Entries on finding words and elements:
%%
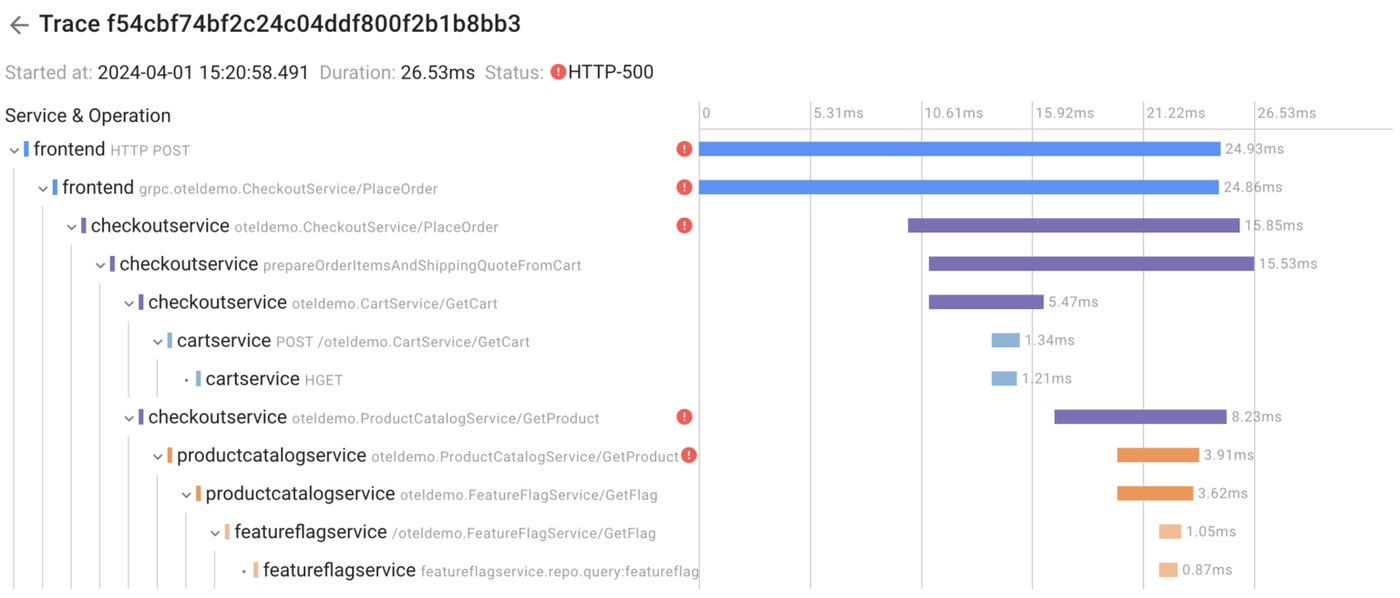Click the error icon on checkoutservice PlaceOrder span
Screen dimensions: 1400x598
tap(684, 226)
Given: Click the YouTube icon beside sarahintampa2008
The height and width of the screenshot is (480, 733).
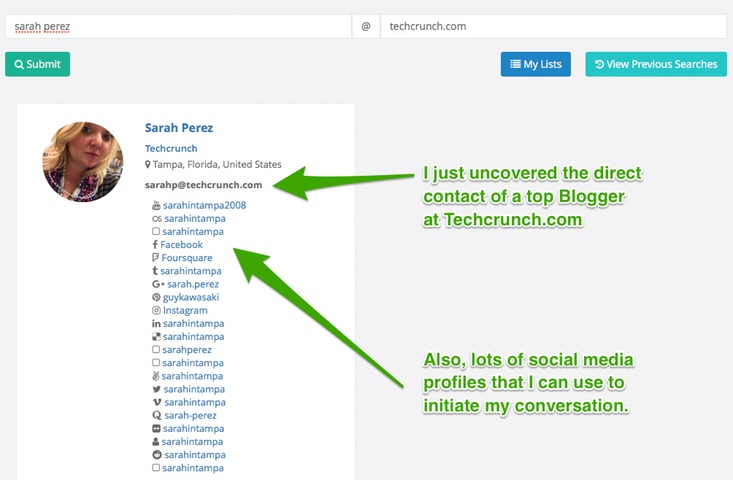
%%
• What you will do:
Rewrite every line of the listing as a numbered list, skipping any blank lines and leaving out the pictures.

• Solution for this exercise:
1. Click the error icon on checkoutservice PlaceOrder span
2. Screen dimensions: 1400x598
3. tap(684, 226)
4. Given: Click the YouTube icon beside sarahintampa2008
5. The height and width of the screenshot is (480, 733).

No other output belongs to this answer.